Before you give birth, check with your hospital to make sure that hearing testing is part of their newborn screening process. If it's not, or if you give birth somewhere other than a hospital, ask your pediatrician to recommend a pediatric audiologist or otologist to screen your baby within her first three weeks. Hearing tests for newborns are mandatory in 42 states and in Washington, D.C. (although small hospitals may be exempt). "However, every baby's hearing should be tested at birth so that parents can get help quickly if there's a problem," says Simon C. Parisier, MD, cofounder of the Children's Hearing Institute, in New York City. Testing is especially crucial because research has shown that parents' impressions about their infant's hearing are often wrong. Even deaf babies can coo and make gurgling sounds. If you're not sure whether your baby has been tested, contact your hospital to check her records.

How It Works

A hearing test is easy and painless. Doctors use one of two measures: an otoacoustic emissions (OAE) test, which measures the response by the hair cells inside the ear when they're stimulated by sound, or an auditory brain-stem response (ABR) test, which measures brain-wave activity in response to sound. Both of these tests are given while the baby is asleep, and for babies, they're both pass-or-fail: They only tell doctors if a baby can hear 30 decibels (the sound of a whisper), which is the definition of normal hearing. If your baby fails the initial screening test, you need to make an appointment with an audiologist for more comprehensive testing in order to confirm the results, determine the severity of the loss, and get proper treatment.

Treatment

"I wish I'd pushed the doctors to treat my baby's hearing loss sooner," says Heather Conar, of Nashville. Her son, Jacob, failed his hearing screening at birth, but he wasn't officially diagnosed with hearing loss and fitted for a hearing aid until he was more than a year old. "They thought the trouble was caused by fluid in his ears that would drain, but it turns out his hearing loss was permanent from the beginning," she says.

Doctors initially thought that Jacob had conductive hearing loss, which is caused by a blockage in the middle ear that makes sounds muffled. Babies who've had frequent ear infections can experience this type of mild, temporary loss due to fluid buildup in the ear. It can usually be corrected by putting tubes in the ears to drain the liquid. Sensorineural hearing loss, the kind that Jacob actually has, is more serious -- and usually permanent -- because it's caused by a problem with a child's auditory nerve. A child will need a hearing aid, which Jacob now has, or a cochlear implant (an electronic device that is surgically implanted behind the ear to stimulate the auditory nerve) in order to hear normally.

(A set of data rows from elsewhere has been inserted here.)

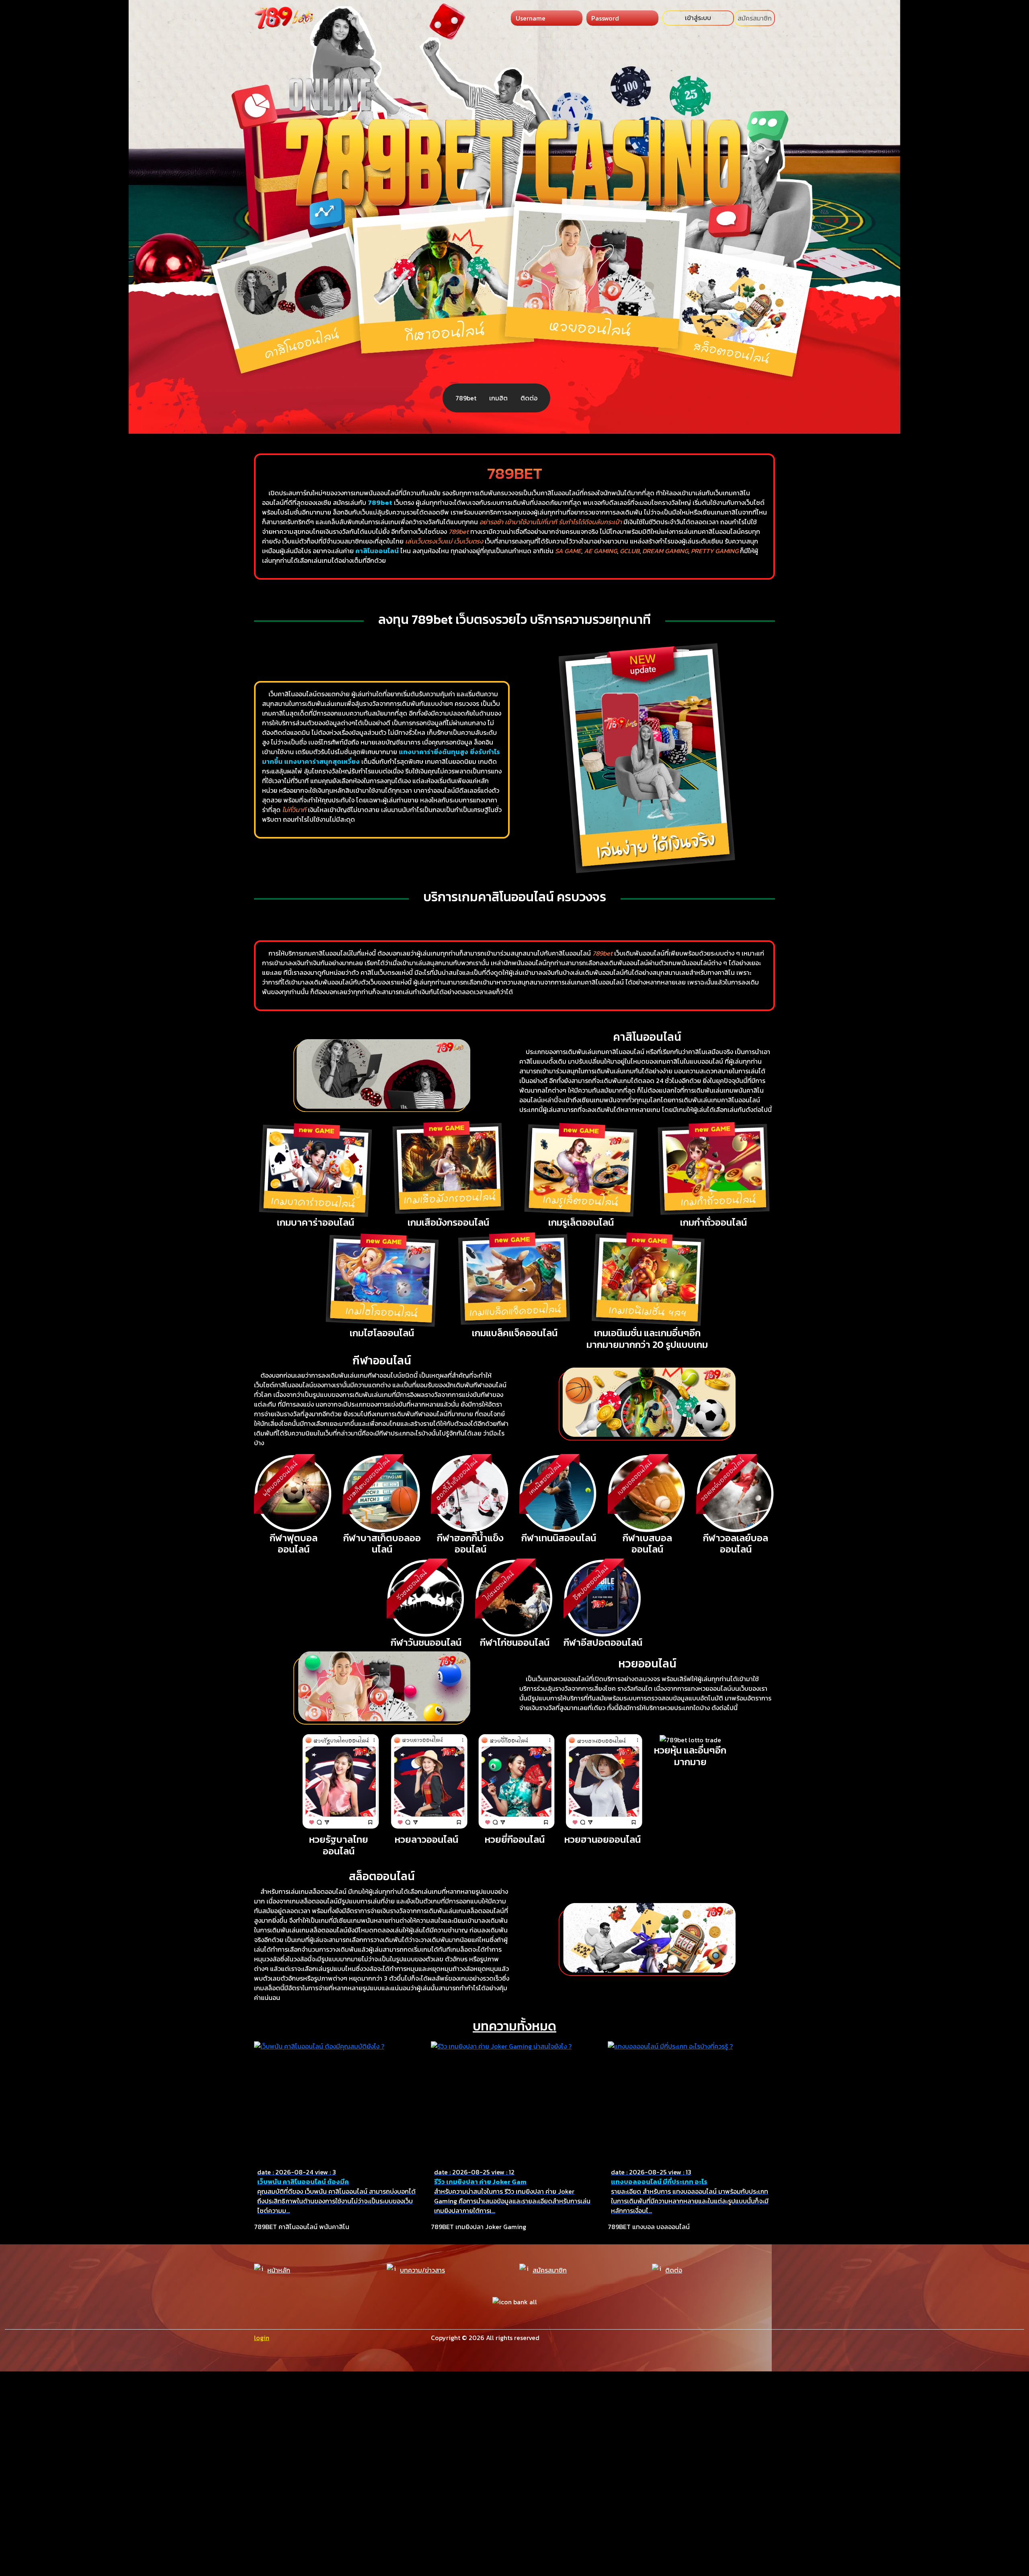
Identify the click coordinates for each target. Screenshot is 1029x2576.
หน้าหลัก (278, 2270)
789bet (465, 398)
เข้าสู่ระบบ (698, 18)
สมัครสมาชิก (755, 18)
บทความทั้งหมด (514, 2026)
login (261, 2337)
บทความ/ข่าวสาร (422, 2270)
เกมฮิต (498, 398)
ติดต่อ (529, 398)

Even if your baby passes her infant screening test, it's important to continually pay attention to her behavior and reactions to sound, says Dr. Friedman. Hearing loss can be progressive or can occur as your child gets older. Risk factors for delayed-onset hearing loss include a family history of childhood hearing loss, recurring or persistent ear infections for at least three months, head trauma, and serious infections like bacterial meningitis. If you're ever concerned, take your child to get a hearing test.